Изменить стиль страницы

И все матери – такие… Думаешь, Анхела тебе другое скажет?!.. А я не только любила из-за денег, не только в роскоши купалась и наряжалась и веселилась… Я в этой жизни еще и в тюрьме сидела… Долго, очень долго… В темноте, в сырости, в одиночной камере… Это Николаос помог мне и меня выпустили… Потому что он сам – мученик, он понимает, а не судит… И меня выпустили… И я шла по городу рябая после оспы, в грязном рваном платье… И вечером купалась в реке на набережной… И старая уличная торговка дала мне мыло, гребень и полотенце… Вот! – я быстро вынула сверток и положила на стол.

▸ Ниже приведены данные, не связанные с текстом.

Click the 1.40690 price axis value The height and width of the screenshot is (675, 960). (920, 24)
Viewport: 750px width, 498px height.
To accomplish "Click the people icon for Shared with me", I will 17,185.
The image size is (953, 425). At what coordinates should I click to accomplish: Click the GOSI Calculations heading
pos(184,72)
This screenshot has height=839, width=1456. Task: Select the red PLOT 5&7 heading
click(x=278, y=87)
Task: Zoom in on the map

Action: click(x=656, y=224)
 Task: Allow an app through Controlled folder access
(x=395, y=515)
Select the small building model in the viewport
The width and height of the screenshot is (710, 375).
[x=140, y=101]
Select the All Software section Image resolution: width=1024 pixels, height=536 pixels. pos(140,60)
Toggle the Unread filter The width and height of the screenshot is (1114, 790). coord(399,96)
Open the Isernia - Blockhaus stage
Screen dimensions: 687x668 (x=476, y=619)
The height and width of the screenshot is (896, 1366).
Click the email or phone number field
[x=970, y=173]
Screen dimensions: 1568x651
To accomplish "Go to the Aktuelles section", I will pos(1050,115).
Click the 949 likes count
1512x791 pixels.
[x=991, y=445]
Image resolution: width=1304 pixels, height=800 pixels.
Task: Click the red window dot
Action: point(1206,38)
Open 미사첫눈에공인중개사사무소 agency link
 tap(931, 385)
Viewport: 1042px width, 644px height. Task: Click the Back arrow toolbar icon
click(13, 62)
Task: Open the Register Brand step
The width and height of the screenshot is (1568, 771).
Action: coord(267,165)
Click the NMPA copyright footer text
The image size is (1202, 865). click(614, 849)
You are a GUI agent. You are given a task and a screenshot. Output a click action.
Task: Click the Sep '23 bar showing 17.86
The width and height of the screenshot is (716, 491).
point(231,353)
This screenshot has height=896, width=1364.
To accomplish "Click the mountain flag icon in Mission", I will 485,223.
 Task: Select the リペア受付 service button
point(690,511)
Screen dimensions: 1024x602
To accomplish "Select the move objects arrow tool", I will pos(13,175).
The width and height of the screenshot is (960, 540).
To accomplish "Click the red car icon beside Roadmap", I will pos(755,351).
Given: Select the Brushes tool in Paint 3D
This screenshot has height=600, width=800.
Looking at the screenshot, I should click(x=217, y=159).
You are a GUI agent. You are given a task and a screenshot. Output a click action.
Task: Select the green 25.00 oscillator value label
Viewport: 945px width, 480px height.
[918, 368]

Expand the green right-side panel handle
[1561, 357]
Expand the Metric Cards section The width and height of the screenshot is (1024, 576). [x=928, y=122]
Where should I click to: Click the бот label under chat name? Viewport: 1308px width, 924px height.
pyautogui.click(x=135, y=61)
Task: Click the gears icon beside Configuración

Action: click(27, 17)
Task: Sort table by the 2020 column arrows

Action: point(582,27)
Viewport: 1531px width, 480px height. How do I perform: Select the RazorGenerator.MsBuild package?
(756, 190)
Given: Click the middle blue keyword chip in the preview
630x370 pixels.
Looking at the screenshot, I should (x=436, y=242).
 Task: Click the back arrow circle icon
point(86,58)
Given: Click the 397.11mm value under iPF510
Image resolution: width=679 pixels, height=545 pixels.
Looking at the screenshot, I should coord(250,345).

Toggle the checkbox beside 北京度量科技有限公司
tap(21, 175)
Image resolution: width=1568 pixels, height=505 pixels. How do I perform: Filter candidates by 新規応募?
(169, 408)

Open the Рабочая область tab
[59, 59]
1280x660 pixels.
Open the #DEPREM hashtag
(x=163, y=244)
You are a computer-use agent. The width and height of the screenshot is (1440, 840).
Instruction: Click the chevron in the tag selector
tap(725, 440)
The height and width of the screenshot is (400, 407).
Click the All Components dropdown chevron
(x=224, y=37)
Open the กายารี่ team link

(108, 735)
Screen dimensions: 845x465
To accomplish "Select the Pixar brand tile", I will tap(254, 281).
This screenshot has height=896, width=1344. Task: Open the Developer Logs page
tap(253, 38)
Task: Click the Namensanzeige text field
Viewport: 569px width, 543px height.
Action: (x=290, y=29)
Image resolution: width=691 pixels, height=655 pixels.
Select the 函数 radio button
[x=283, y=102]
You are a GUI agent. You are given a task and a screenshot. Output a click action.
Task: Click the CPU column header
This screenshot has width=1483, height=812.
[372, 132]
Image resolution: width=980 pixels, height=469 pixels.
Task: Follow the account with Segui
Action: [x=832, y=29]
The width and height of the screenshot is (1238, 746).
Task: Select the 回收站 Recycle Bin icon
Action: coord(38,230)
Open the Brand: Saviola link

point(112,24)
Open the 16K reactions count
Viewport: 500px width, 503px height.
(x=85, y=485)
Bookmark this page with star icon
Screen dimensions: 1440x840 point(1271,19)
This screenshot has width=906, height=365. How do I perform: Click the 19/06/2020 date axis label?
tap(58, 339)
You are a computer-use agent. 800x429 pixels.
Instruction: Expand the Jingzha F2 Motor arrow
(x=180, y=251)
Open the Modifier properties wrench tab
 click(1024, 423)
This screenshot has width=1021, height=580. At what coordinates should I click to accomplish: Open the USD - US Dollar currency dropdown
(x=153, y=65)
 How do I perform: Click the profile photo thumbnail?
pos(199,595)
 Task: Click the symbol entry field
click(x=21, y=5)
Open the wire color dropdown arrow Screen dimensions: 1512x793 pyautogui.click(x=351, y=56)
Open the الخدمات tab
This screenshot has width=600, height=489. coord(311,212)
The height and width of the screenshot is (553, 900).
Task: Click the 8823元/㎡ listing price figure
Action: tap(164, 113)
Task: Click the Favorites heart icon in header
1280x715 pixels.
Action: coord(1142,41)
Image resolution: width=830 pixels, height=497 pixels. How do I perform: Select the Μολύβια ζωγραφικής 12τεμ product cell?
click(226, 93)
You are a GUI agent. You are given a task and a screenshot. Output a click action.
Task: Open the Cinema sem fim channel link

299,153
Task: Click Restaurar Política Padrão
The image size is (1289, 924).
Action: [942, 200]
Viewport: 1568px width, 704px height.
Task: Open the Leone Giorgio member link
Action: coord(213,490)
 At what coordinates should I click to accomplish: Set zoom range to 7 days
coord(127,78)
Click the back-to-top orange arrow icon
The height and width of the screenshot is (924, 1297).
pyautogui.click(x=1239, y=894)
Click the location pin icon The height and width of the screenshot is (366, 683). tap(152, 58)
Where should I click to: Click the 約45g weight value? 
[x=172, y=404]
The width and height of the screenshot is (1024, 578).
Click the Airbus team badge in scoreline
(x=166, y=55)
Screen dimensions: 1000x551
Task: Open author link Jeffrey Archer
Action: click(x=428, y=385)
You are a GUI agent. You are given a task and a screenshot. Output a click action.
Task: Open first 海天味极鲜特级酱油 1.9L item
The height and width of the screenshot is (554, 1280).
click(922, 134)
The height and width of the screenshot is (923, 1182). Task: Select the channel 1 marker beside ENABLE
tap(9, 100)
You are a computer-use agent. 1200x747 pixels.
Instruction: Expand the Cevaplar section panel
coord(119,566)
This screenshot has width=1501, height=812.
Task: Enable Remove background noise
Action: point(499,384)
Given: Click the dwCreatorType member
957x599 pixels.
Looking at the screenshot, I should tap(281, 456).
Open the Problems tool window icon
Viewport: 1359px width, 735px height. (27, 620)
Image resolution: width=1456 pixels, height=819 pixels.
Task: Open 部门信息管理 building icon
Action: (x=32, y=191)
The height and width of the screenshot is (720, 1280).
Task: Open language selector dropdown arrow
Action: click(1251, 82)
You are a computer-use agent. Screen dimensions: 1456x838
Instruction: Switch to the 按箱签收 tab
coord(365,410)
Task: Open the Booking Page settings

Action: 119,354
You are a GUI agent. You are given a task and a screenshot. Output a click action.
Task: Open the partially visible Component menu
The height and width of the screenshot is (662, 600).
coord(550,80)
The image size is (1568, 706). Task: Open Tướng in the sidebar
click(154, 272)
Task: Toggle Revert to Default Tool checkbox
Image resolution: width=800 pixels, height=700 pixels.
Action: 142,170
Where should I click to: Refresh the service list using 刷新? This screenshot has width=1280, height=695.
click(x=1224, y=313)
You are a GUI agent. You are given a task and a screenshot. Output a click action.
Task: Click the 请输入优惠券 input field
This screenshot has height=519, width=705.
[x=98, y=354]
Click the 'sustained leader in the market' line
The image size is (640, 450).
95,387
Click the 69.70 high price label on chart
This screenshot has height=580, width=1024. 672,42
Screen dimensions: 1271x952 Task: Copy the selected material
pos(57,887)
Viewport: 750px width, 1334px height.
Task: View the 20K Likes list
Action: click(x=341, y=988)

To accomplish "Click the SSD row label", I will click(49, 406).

Селия протянула руку и медленно развернула полотенце. А я все говорила и не могла остановиться, – И я сорвала веточку жасмина, – говорила я. – И сорвала на набережной и воткнула в волосы… И пошла… И старуха сказала мне, что я красивая, чистая… А я пришла сюда, к Чоки твоему… И показалась ему, встала перед ним… чтобы он видел, что я умытая, украшенная цветком… чтобы он видел, что я хочу и буду жить!.. Я ведь с ним была в тюрьме… И значит, если я хочу жить, и выжила, значит, и он выживет… А ты… Ты в чем упрекаешь меня? В том, что я тебя люблю больше, чем его? Да? В этом?.. – я кинулась головой в подушку и плакала, плакала…

Я понимала, что матери не должны быть такими, не должны оправдываться перед своими дочерями, не должны выглядеть беззащитными, глупыми, несчастными, слезливыми. А, впрочем, почему? По какому закону?.. Мне все равно. Пусть она думает, что я нарочно хочу разжалобить ее. Пусть…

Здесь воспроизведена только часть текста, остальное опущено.